Madeline was written up in every Parisian newspaper, and in early December, she got a call from a Manhattan-based journalist wanting to interview her for a feature they sought to print by Christmas. Madeline was floored and agreed. She hadn’t been interviewed since she was seventeen, the last time she’d won a piano competition, and prior to that, her mother had demanded that they see all the questions the journalist wanted to ask beforehand. This time, Madeline wanted to go in blind and see what she came up with to say. It was improvisation and conversation combined.

The journalist was only a few years older than Madeline and based full-time in Manhattan. She appeared on Madeline’s computer wearing a pair of horn-rimmed glasses, seated in a quaint Manhattan apartment. They exchanged pleasantries, and then the journalist said, “Shall we dive in?”

Madeline agreed and braced herself.

The first few questions were easy to answer. “How old were you when you started playing? When did someone first use the word ‘prodigy’ to describe you? Would you say that being a prodigy is a gift or a curse?”

Madeline thought for a moment before answering that last question. “I’ve never thought of it as anything but who I am,” she said. “But it’s true that it sort of cursed me later on. I blame the piano for my mother’s death.”

The journalist’s eyes bugged out of her head for just a split second as though she hadn’t expected such insights for a puff piece. “Why do you say that?”
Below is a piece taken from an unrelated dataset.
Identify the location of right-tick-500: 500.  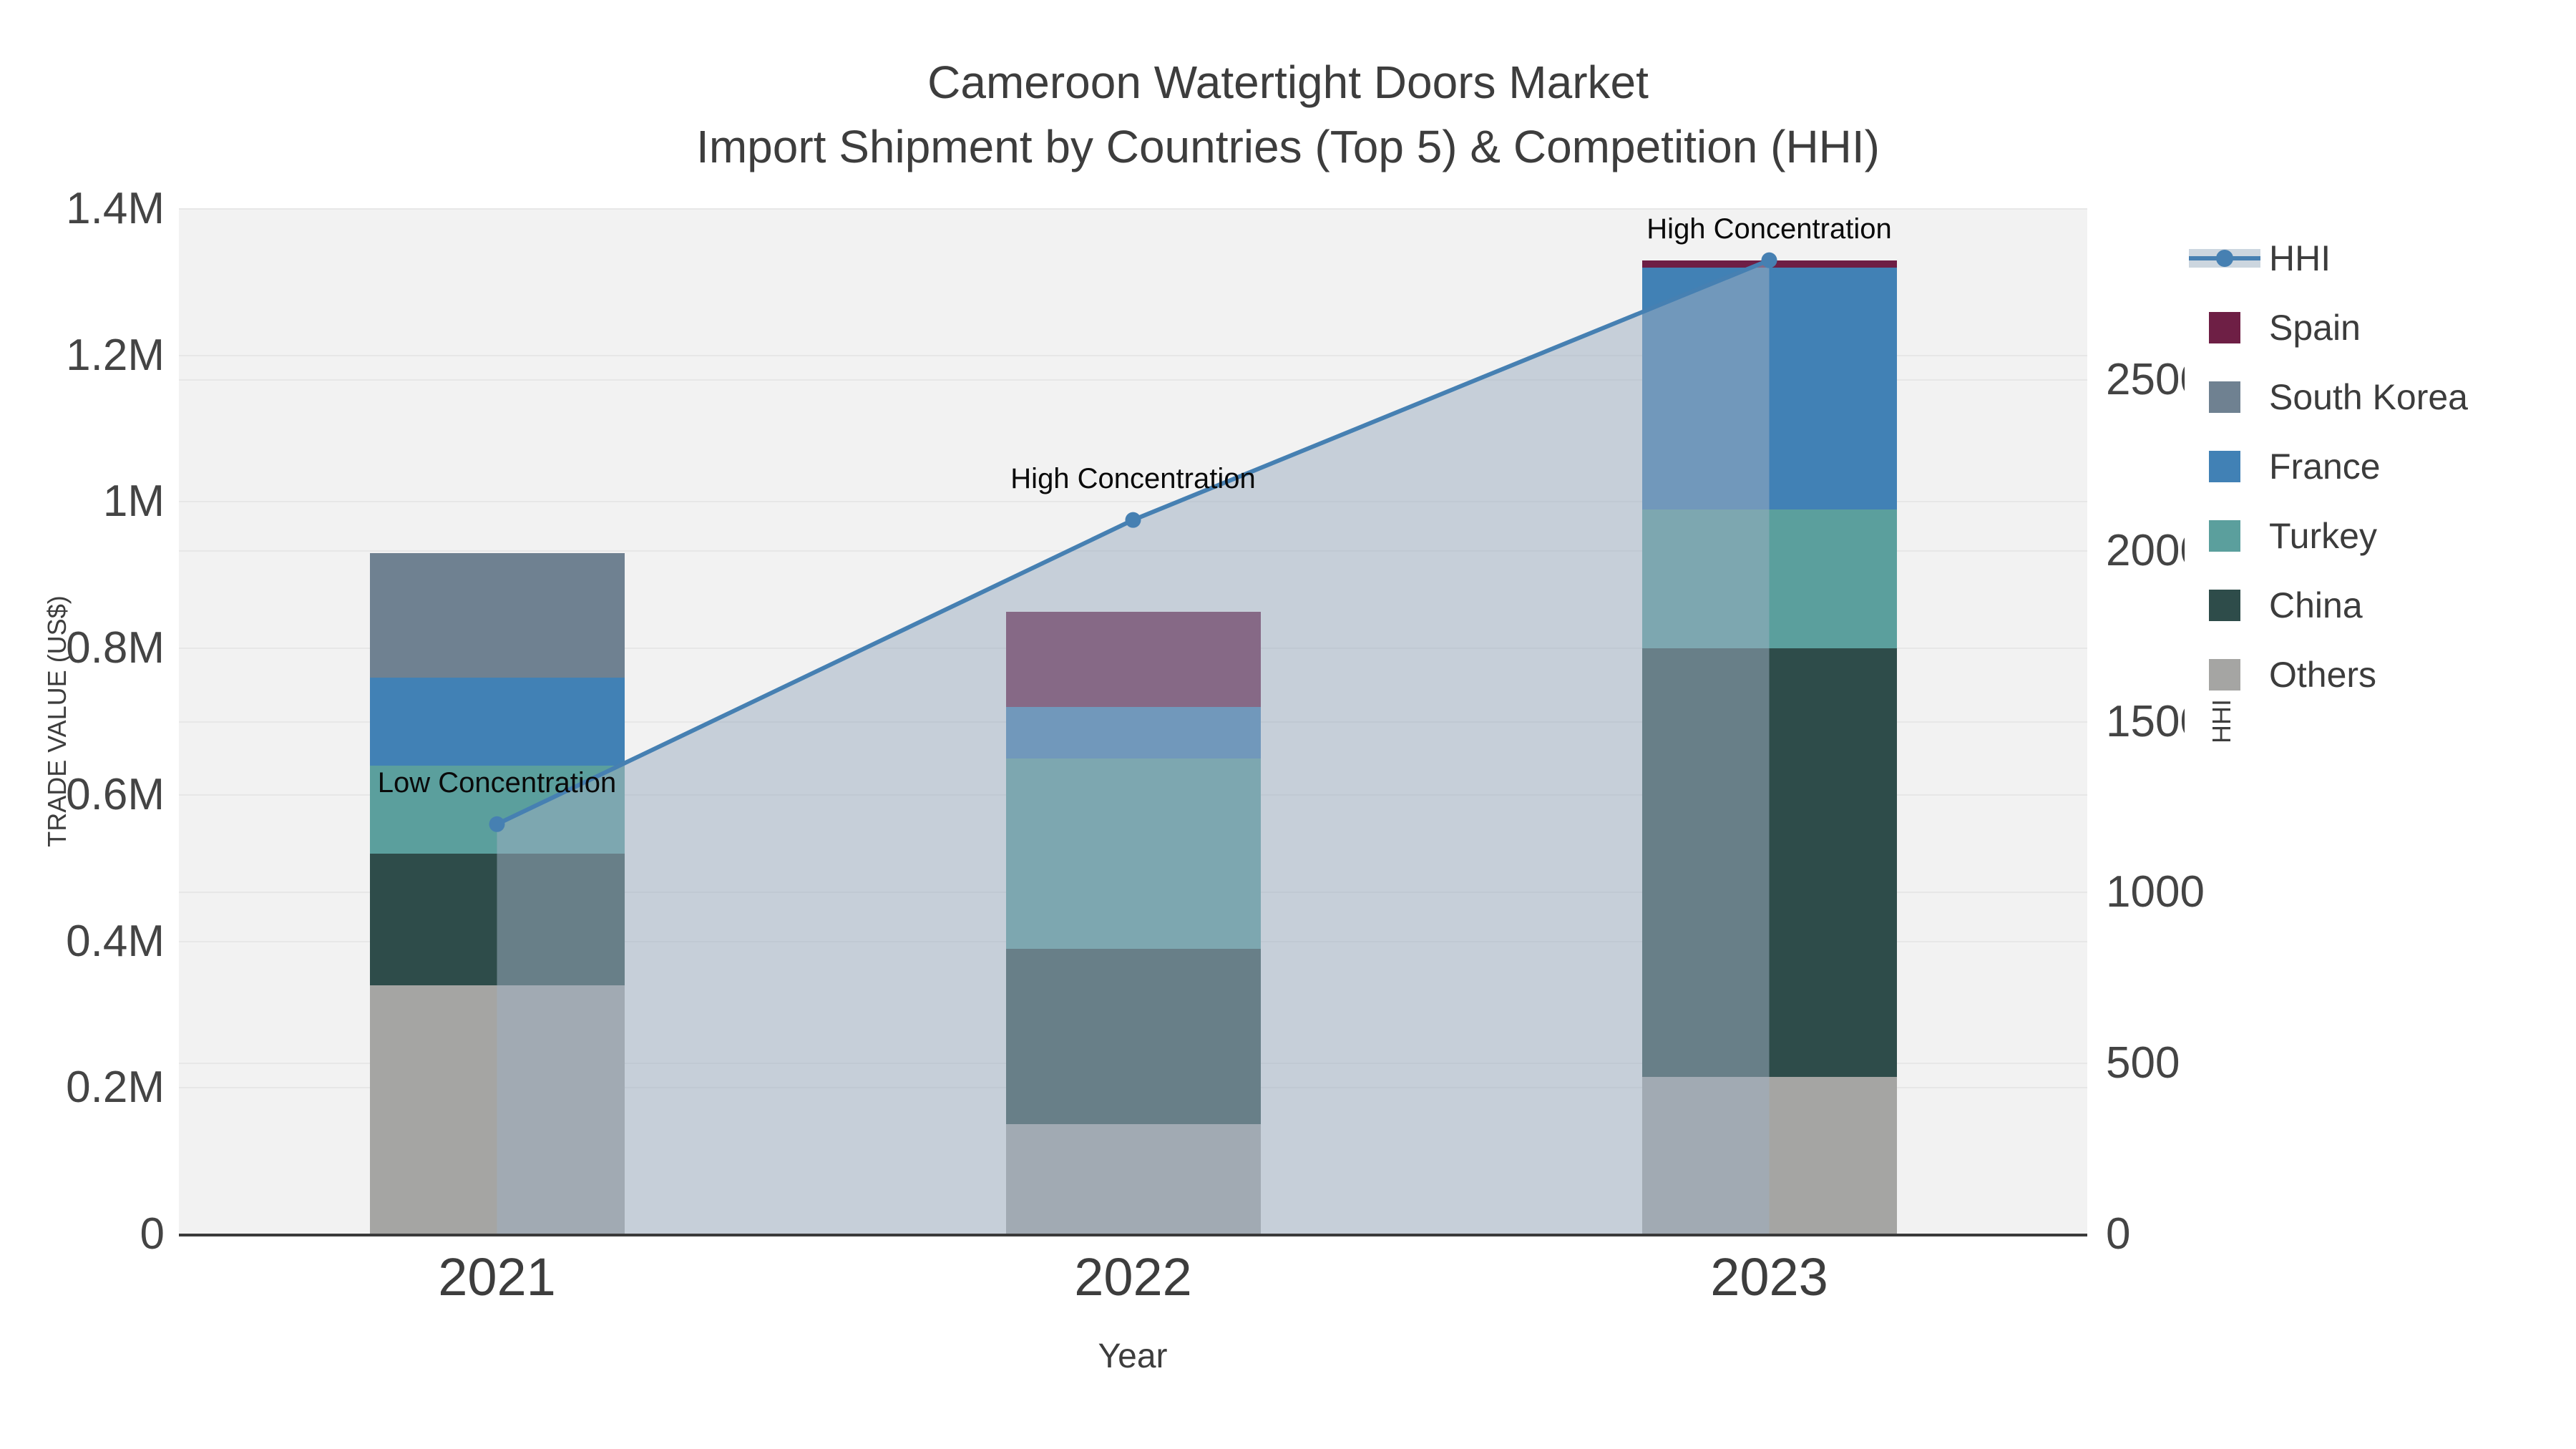
(2143, 1063).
“It’s a long story,” Madeline said, suddenly cursing herself for being so forthright. “Basically, my mother and I were completely entwined. Everything she did was for my career. I don’t even think she dated or had many friends, which makes me really sad in retrospect. Anyway, it was almost over for her. It was up to me to get through my Juilliard audition.”

Madeline had started to sweat.

The journalist tipped forward in her chair, nodding so as to push Madeline along. But it was only then that Madeline bit her tongue to stop herself. Was she really going to talk about the worst incident in her life for the first time with a woman she didn’t know? It felt morbid.

“Anyway, she passed away, and I moved to LA instead,” Madeline said, jumping to the end as quickly as she could. “I miss her all the time.”

The journalist looked deflated, as though she’d expected far more from Madeline’s story. Finally, she managed, “Do you think your mother would be proud of where you are now?”

Madeline’s eyes filled with tears that she blinked away. Would her mother be proud that she was a jazz musician in a speakeasy in Paris rather than playing a major stage with a symphony? She knew the answer to that. She knew it wasn’t anything that would feel comfortable to hear.

“I think she’d feel complicated about the directions my life has taken,” Madeline said. “But I wish I could tell her all my reasons.”

“Why don’t you tell me?” the journalist said sweetly.

But Madeline couldn’t go on. She had to cut the interview early. Afterward, she promptly poured herself a glass of water and went to the bathroom to cry. When she thought she would never stop, she bustled around her apartment, looking for her phone. She needed to talk to Henry so desperately. But it rang and rang and rang, and Henry didn’t pick up. She couldn’t stop shaking, so she drew a bath and sat in the water until it was cold.

After that, she did her makeup and walked to the jazz club. It was time for another performance.